When Vince arrived at 2:30, he handed out the coffee with an expression that, while not quite happy, was definitely less suicidal than usual. Roberto was the first to notice. “Damn, papí. You just get laid?”
“I never get laid, anyway,” said Vince, the embryonic smile now gone. “But maybe I make some money.” He told us about the just-announced merger of AOL and Time Warner. Vince had recently bought some Time Warner stock and he was sure that with the news of the merger the value of his stock would soar.
At 4:00, I went to the diner for lunch and observed most of the customers watching the CNBC coverage of the proposed merger. In the last year, the twenty-four hour financial news channel had eclipsed ESPN, the twenty-four hour sports channel, as the home network of bars and restaurants throughout Manhattan, their reporters and anchors fast becoming household names.
I listened to the breathless commentary of the reporters and their guest experts praising the deal. “The synergies this would create for both companies; it would be a paradigm of cooperation between old ‘brick and mortar’ companies and the young turks of the Internet; the one creating content and the other providing revolutionary new ways to distribute it.”
This all sounded like great news for Vince, and he could really use it. During this, the biggest, longest economic boom in history, he has lost money on almost every stock he’s bought. His stocks don’t stagnate or lose a point or two; they go into a freefall within days of his purchase. He buys at 26 and sells at 7. So, maybe his luck is changing; maybe a deserving loser is finally going to catch a break. I hope so, but I can’t help thinking that this is the beginning of the end. Although I don’t have the expertise to challenge the talking heads on CNBC, I know someone who does. And, if he were alive today, I’m sure he would advise his friends and family to take the money and run.

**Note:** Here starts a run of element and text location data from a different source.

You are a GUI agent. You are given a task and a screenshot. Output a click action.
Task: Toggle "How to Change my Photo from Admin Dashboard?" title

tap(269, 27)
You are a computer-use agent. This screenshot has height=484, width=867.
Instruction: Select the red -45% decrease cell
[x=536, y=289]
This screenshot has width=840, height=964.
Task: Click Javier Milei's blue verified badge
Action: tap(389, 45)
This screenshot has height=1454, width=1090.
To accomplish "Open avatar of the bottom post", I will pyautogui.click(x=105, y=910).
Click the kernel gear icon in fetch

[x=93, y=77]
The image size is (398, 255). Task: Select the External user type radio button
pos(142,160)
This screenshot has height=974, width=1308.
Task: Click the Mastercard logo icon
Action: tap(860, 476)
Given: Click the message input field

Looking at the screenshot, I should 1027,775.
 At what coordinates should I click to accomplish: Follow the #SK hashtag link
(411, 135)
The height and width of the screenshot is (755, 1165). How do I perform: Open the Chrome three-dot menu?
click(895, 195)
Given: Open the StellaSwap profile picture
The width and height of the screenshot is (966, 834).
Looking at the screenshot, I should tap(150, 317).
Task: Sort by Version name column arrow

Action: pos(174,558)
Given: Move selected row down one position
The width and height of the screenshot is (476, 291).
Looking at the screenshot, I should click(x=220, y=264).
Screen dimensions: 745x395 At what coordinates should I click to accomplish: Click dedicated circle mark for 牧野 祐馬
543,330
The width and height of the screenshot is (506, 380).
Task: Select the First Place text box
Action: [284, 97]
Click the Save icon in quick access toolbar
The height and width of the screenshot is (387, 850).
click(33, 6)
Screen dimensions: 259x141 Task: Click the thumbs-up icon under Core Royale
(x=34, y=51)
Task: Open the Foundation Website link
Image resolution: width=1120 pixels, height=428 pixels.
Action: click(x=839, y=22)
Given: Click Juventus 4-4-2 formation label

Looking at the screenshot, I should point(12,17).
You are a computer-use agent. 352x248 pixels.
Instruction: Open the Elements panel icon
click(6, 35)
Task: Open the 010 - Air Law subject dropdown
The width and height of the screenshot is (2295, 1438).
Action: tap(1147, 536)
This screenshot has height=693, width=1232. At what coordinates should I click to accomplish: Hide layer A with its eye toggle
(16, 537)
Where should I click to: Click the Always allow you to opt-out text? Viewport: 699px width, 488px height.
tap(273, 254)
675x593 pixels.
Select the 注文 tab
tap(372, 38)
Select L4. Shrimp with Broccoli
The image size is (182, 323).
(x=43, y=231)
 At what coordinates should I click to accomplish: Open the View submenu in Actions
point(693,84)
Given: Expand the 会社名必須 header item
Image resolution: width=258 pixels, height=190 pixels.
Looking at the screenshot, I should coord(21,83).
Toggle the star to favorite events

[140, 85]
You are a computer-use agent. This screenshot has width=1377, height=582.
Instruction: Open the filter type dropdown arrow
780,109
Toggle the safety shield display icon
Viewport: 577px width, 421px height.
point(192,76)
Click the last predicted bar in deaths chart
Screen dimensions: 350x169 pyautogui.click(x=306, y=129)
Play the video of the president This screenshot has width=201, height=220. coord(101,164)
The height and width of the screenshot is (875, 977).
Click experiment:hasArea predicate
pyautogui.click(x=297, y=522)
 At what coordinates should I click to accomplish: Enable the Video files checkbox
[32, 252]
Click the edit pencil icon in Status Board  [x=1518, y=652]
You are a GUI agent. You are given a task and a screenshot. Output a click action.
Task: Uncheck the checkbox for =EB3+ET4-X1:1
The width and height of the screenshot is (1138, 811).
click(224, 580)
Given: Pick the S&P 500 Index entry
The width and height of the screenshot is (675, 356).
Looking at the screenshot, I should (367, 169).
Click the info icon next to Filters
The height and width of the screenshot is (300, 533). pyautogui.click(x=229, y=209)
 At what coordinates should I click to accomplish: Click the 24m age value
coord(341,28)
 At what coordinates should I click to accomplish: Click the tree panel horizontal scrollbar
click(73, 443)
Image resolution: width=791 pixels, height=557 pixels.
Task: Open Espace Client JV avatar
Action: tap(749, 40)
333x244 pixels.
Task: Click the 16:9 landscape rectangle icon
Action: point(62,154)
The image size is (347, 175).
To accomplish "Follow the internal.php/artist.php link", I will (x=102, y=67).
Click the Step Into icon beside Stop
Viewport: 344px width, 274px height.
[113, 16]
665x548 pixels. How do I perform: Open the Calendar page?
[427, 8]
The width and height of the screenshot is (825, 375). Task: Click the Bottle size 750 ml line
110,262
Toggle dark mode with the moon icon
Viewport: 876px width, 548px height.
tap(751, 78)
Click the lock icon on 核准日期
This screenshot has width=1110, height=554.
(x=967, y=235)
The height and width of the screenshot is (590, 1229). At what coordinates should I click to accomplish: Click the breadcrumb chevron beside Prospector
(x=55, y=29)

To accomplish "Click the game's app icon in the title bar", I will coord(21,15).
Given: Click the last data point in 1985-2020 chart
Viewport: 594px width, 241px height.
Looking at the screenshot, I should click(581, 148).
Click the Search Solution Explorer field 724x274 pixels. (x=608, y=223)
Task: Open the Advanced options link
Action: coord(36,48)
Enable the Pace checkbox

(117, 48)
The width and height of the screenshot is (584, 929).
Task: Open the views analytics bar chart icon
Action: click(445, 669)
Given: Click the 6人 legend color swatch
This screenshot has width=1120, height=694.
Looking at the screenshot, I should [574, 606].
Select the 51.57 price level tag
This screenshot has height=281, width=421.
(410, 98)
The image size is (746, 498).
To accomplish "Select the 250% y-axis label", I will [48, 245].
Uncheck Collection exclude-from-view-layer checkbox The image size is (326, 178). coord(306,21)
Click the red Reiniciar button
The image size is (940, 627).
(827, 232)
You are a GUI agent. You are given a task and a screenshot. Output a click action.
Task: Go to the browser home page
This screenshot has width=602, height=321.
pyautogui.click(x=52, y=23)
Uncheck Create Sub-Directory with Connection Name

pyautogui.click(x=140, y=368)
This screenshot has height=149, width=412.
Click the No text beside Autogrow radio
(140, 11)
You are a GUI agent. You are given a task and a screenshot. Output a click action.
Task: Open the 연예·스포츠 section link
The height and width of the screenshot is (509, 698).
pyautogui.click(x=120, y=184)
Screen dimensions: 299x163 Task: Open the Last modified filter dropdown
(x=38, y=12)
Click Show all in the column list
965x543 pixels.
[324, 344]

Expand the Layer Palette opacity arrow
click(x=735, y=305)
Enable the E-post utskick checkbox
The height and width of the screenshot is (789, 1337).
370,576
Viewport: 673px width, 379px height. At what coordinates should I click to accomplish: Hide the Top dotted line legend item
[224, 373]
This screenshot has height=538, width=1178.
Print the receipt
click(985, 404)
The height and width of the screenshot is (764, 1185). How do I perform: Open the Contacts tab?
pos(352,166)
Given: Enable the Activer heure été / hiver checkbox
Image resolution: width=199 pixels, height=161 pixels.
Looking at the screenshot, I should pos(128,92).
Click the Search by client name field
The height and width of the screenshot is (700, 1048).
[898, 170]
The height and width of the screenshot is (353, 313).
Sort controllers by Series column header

Joseph P. Kennedy Sr. (I’ve also heard this story attributed to Bernard Baruch, so who knows?) made a fortune in the crash of 1929 by shorting his holdings. That is, he bet on them to lose money. At a time when stock prices were going through the roof, Kennedy’s strategy seemed like madness to his more bullish colleagues, many of whom would soon lose everything. How did he see the end coming when others did not? Kennedy’s pessimism was not rooted in any arcane knowledge of economics nor was he privy to any specific insider information. To the contrary, it was outsider information that tipped him off to the imminent collapse of world capitalism.
Unlike many of the more established (read: WASP) Wall Street grandees, the Irish-American arriviste did not willingly engage in small talk with the shoeshine boys, paperboys, bartenders, and barbers who plied their trades in the financial district. Nonetheless, he couldn’t help overhearing them when he stopped for a shine or a shave. Where once these working slobs talked only of Babe Ruth’s home runs or Jack Dempsey’s knockouts, now they were speculating about how high GM shares would go before they split. If the stock market mania had spread so far (and so low), then it was time for serious men of business to get out.
In this era of endless blather about the democratizing, empowering potential of the stock market for the little man, Kennedy’s naked elitism is refreshing, and of course, his business acumen was undeniable. Therefore, it seems to me that Vince’s temporary good fortune is a sign that the bubble is about to burst.
It is also a sign that we need to get those window guards installed in a hurry if we are to prevent an epidemic of defenestrating investment bankers. I am not proposing these safety measures out of any concern for the lives of the tenants–if they want to kill themselves, it’s okay with me. But, as the guy who cleans the sidewalk, it is in my best interest to ensure that the suicidal stock speculators find a less messy way to meet their maker, the Great Alan Greenspan in the sky.